The better the gambler, the worse the man: profiles of a gambler in Heian and Kamakura Japan  
Conor Aherne (Shiga UniversityCIEE)

Paper short abstract:

This paper examines the “profiles” of medieval Japanese gamblers and proposes that the risk-takers Fujiwara Akihira 藤原明衡 (?-1066) refers to in his eleventh-century Shinsarugakuki 新猿楽記 would have been familiar to medieval audiences as members of bakuto (gambling gangs).

Paper long abstract:

Gambling and wagering represented a chance to claim both tangible and intangible winnings in premodern Japan. Most members of Heian- (794-1185) and Kamakura-period (1185-1333), society, from emperors to warriors, wagered on games including go, sugoroku and shōgi.
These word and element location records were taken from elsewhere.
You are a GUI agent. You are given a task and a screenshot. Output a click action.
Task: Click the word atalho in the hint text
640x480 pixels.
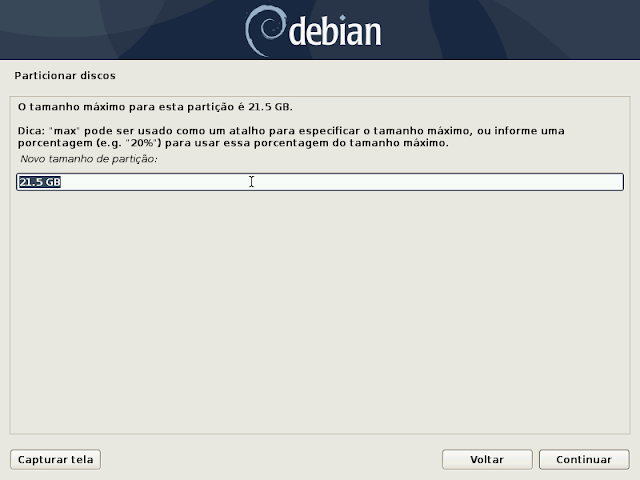pos(246,131)
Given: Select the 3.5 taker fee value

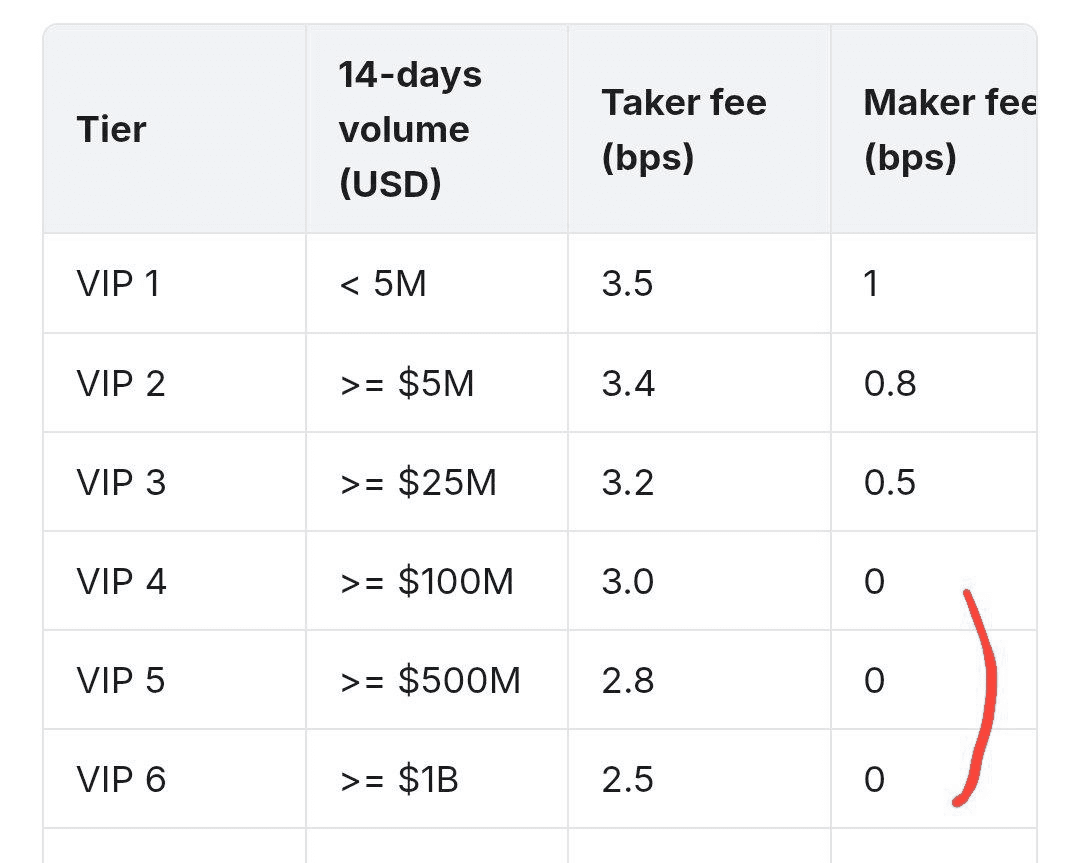Looking at the screenshot, I should 628,284.
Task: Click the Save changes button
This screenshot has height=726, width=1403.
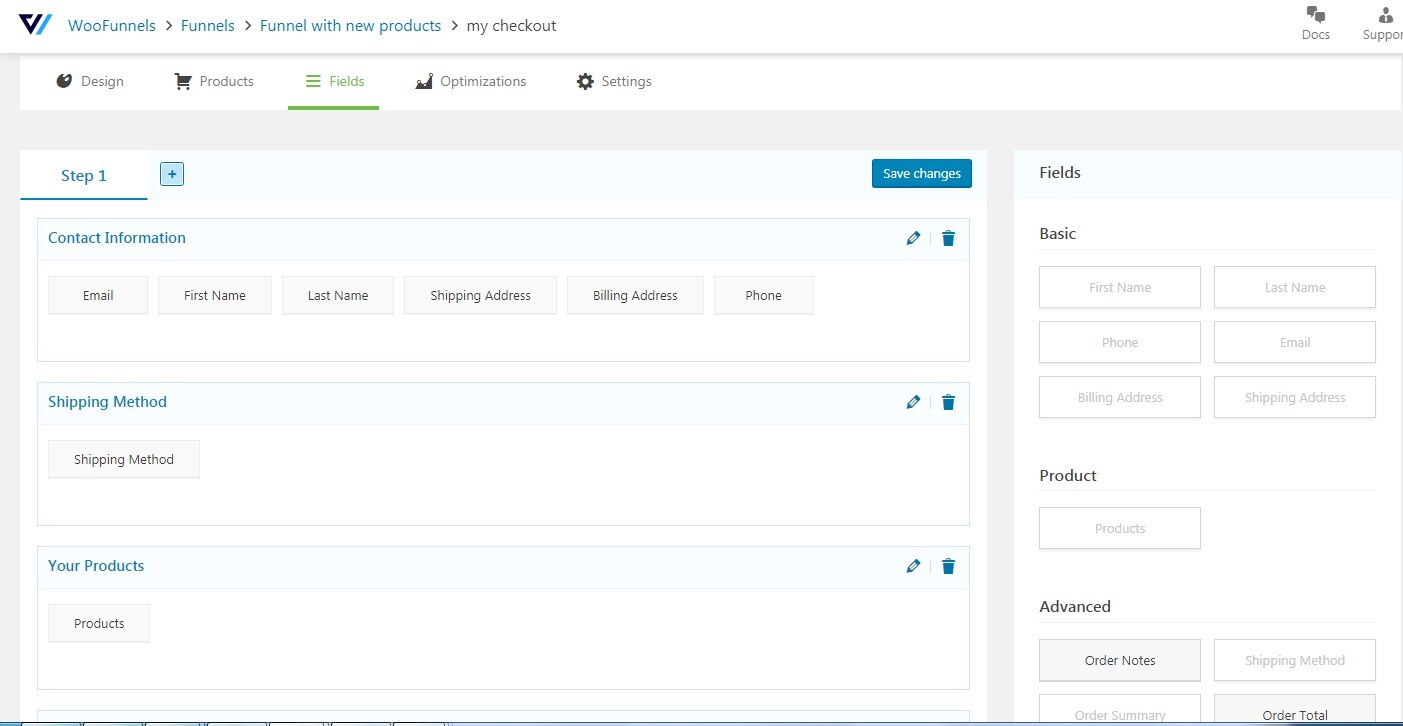Action: point(921,173)
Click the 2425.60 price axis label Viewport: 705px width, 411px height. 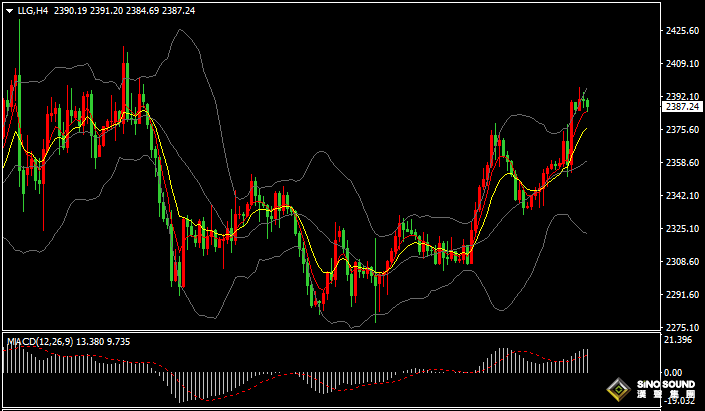681,31
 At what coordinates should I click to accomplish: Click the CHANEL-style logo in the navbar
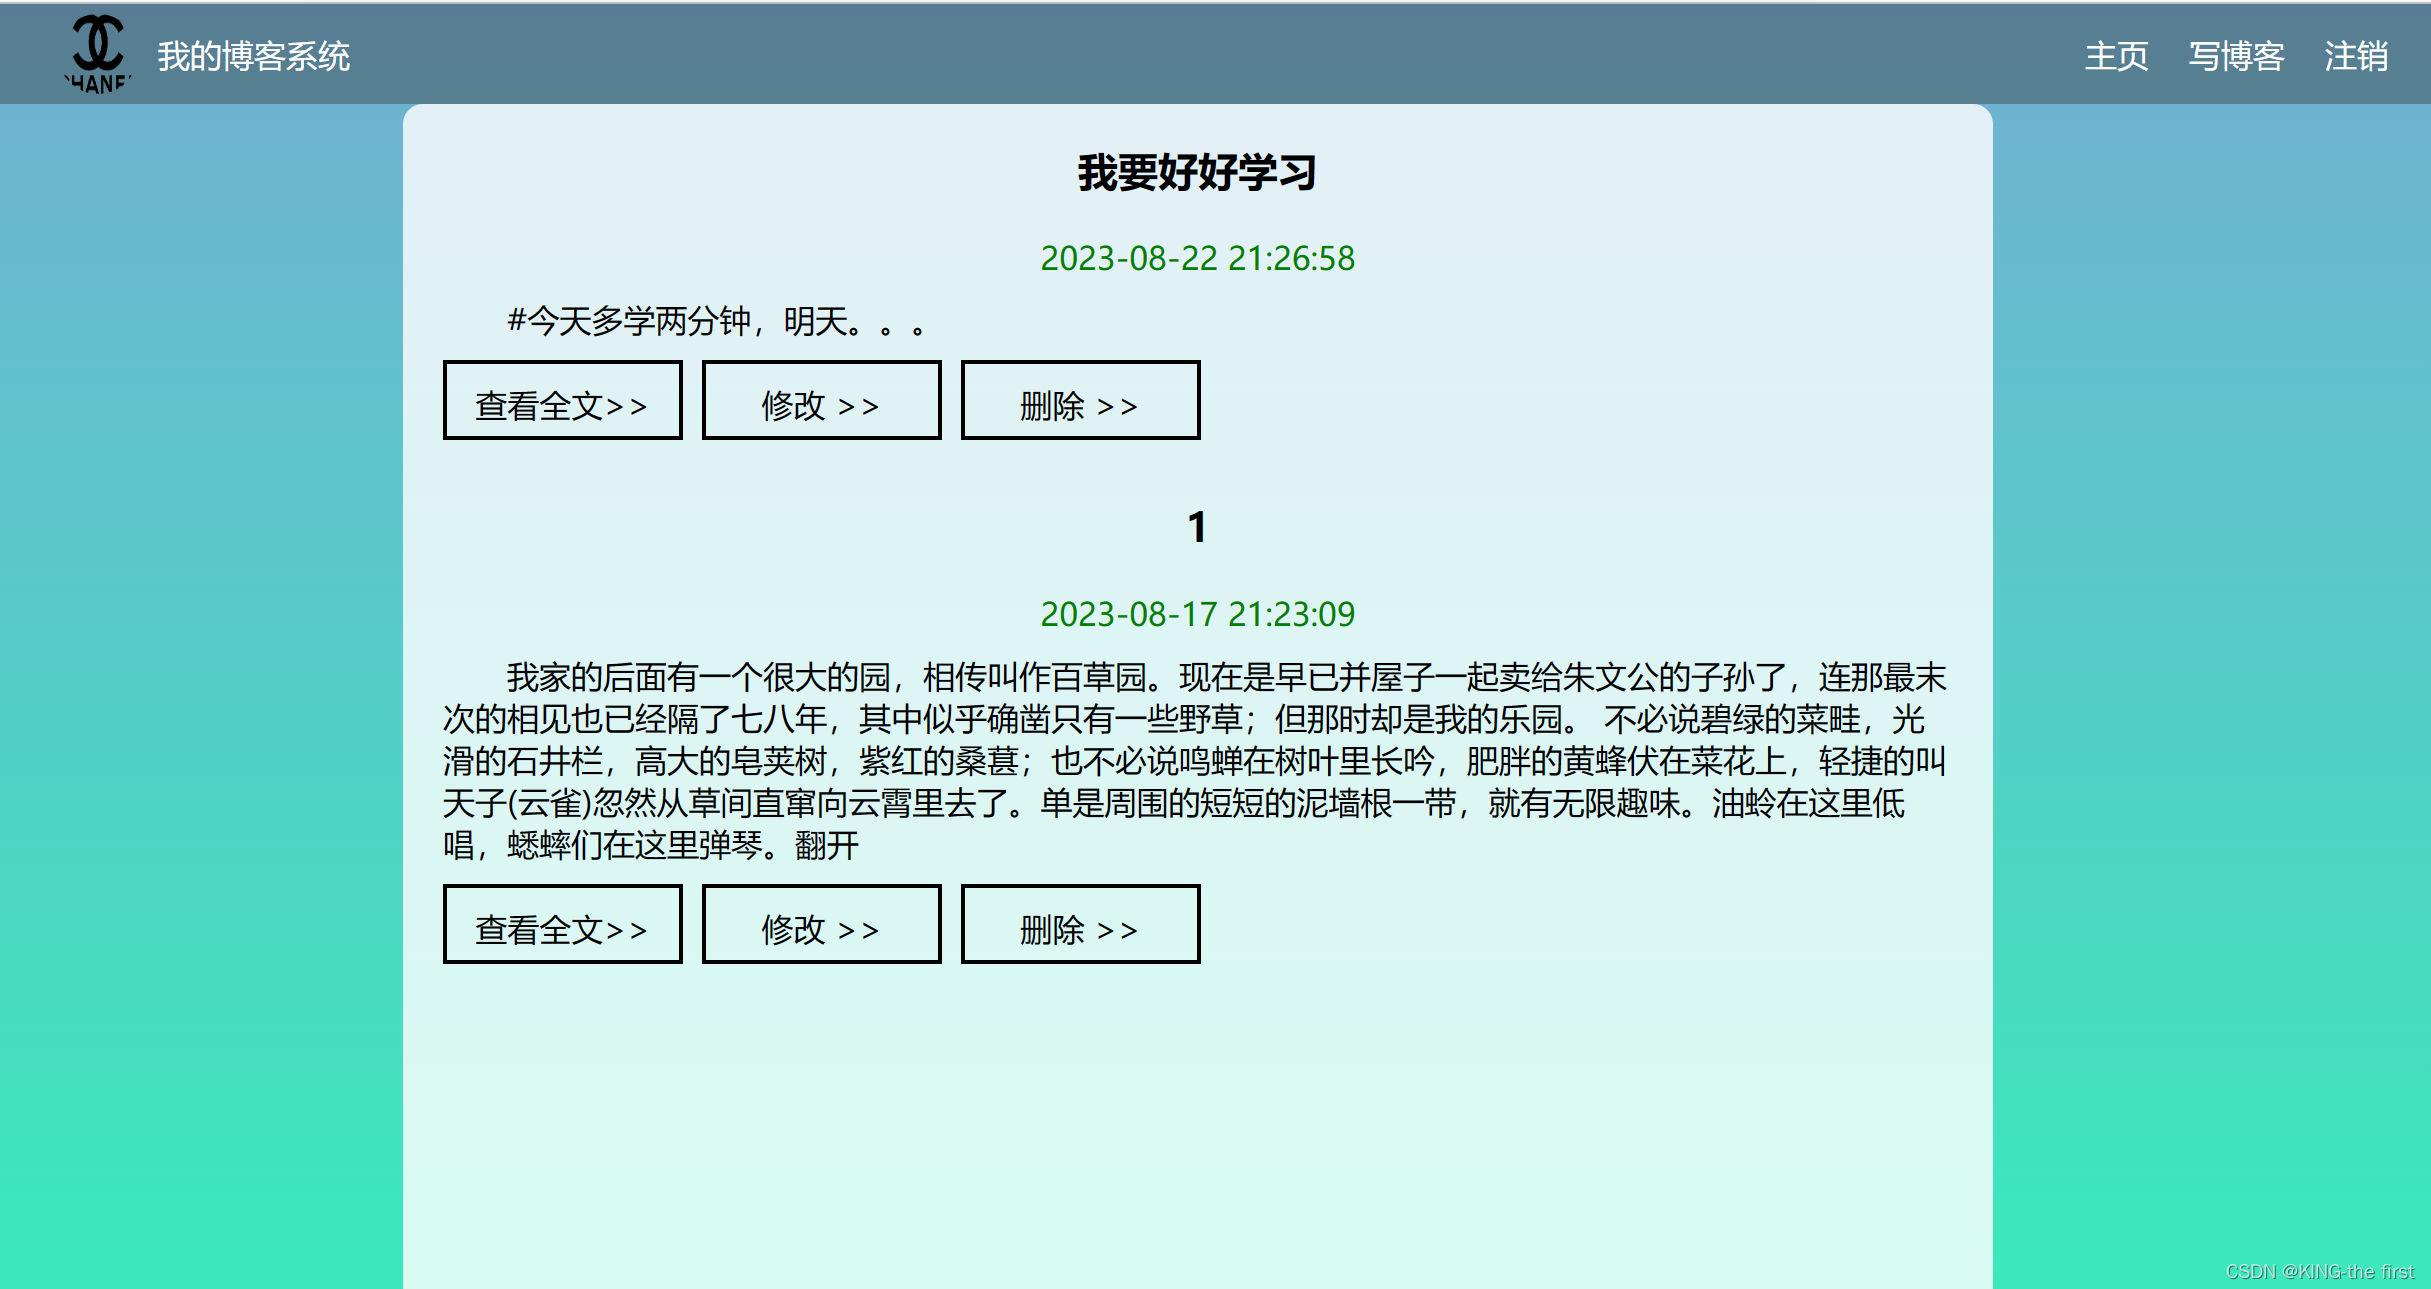[97, 52]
Fujiwara no Akihira 藤原明衡 (?-1066), a mid-ranking scholar-official of the Heian period, describes a typical gambler in his eleventh-century Shinsarugakuki 新猿楽記 (“An Account of the New Monkey Music”). Aside from his impressive knowledge of go and sugoroku, Akihira writes that the gambler is also said to be dexterous, competitive, and exhibits the “capacity for theft and murder.” As emperors, aristocrats and monks regularly played, and gambled on, go and sugoroku, Akihira’s description at first glance seems to be at odds with the reality of who, in some unfortunate cases, “risked it all” on the roll of the dice in Heian and Kamakura Japan. This paper examines the several “profiles” of a medieval gambler and proposes that the risk-takers Akihira was referring to would have been well-known to audiences in the Heian and Kamakura periods as rascals and rapscallions who sometimes belonged to gambling gangs or bakuto 博徒.